__PROBLEM DESCRIPTION__. Word for word, return every record.

__DATA PROVIDED__.
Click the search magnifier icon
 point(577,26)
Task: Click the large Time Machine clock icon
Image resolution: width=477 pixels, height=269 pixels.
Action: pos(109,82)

__THE ANSWER__.
Click the search magnifier icon
 point(577,26)
Task: Click the large Time Machine clock icon
Image resolution: width=477 pixels, height=269 pixels.
Action: pos(109,82)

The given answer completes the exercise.